(June 2, 2021) - McDonald's use of voice recognition software to identify customers at restaurant drive-thrus is a violation of Illinois' biometric privacy law, according to a lawsuit the fast-food giant has removed to Chicago federal court.

Carpenter v. McDonald's Corp., No. 21-cv-2906, notice of removal filed (N.D. Ill. May 28, 2021).

The lawsuit, originally filed in the Cook County Circuit Court in April, accuses McDonald's Corp. of violating the Illinois Biometric Information Privacy Act, 740 Ill. Comp. Stat. Ann. 14/1, by using voice recognition technology and storing customers' voiceprints without permission.

McDonald's removed the suit to the U.S. District Court for the Northern District of Illinois on May 28.

BIPA, enacted in 2008, seeks to protect sensitive biometric indicators such as voiceprints, fingerprints, face scans and palm prints.

In 2020, McDonald's deployed voice recognition software to restaurants across the nation, including in Illinois. The technology allows customers to place orders without human interaction. It also collects voiceprint biometrics which, combined with license plate scanning technology, can identify repeat customers "to provide a tailored experience," according to the suit.

When a customer places an order at the drive-thru, the system "extracts the customer's voiceprint biometrics to determine such unique features of the customer's voice as pitch, volume, duration, as well as to obtain identifying information such as the customer's age, gender, accent, nationality, and national origin," the suit says.

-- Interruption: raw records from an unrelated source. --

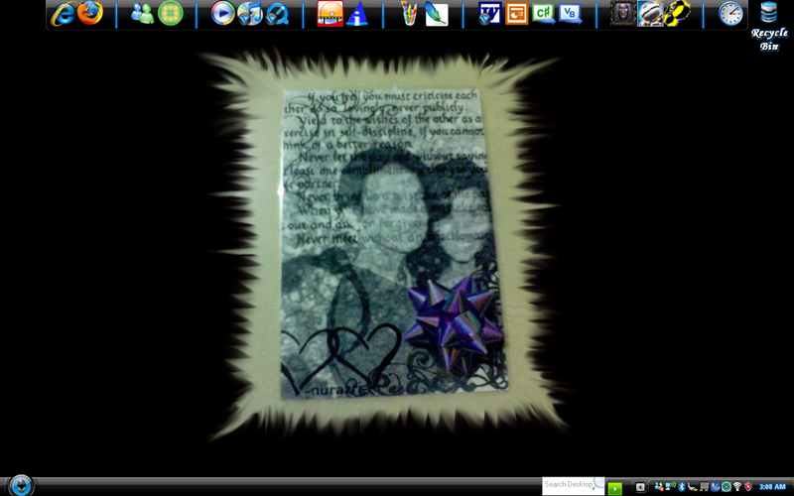794x496 pixels.
Task: Click the Bluetooth tray icon
Action: tap(682, 486)
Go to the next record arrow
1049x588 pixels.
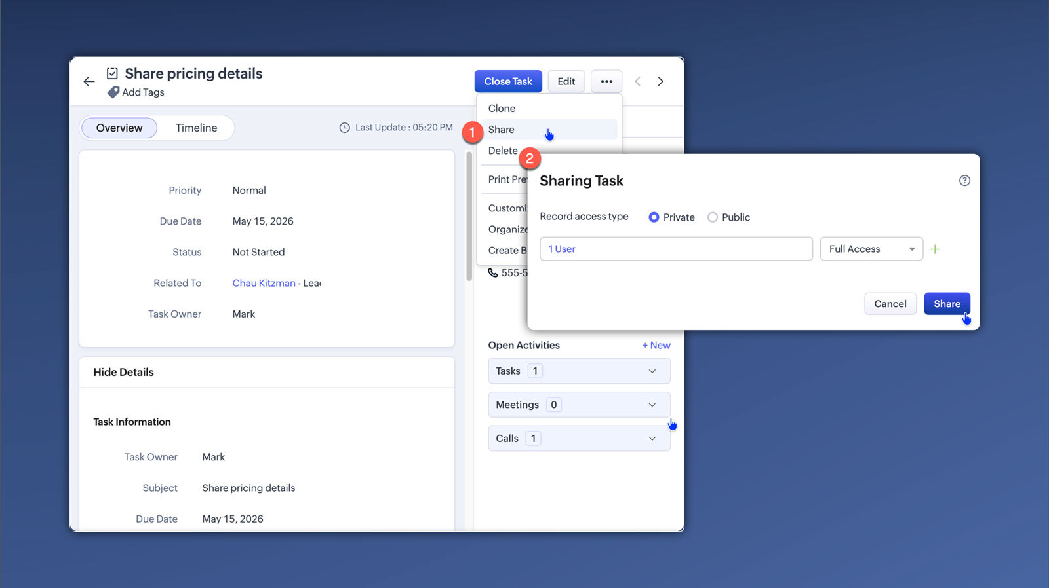660,81
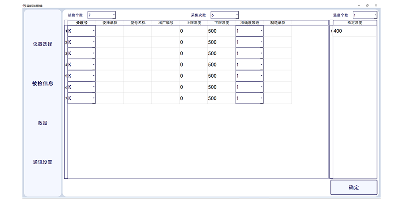Click row 1 委托单位 cell
The width and height of the screenshot is (403, 202).
pyautogui.click(x=110, y=31)
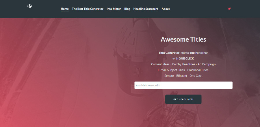Click the Emotional Titles text
This screenshot has height=127, width=260.
point(198,70)
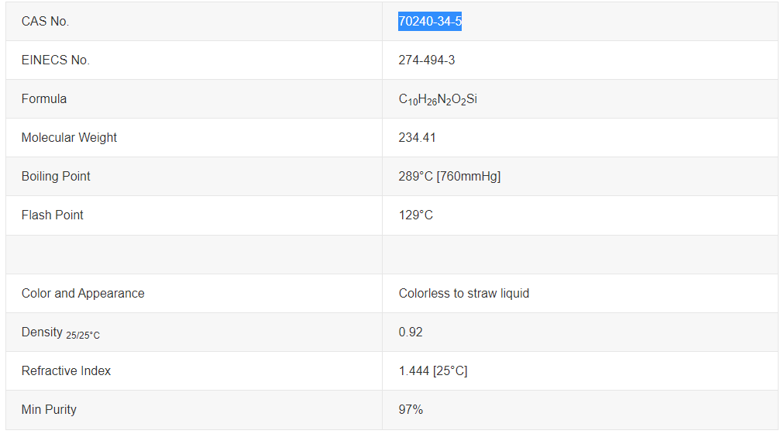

McDonald's violates BIPA when it fails to notify or get the consent of its customers to collect their voiceprint, according to the suit. The company also does not provide a publicly available data retention policy that describes what the company does with the information or how long it is stored, the suit says.

The suit, filed by Eugene Y. Turin of McGuire Law PC in Chicago, seeks to establish a class that includes everyone within Illinois whose voiceprint biometric information McDonald's collected or stored. In addition to attorney fees and costs, the suit seeks damages of $5,000 for each reckless or willful BIPA violation and $1,000 for each negligent BIPA violation.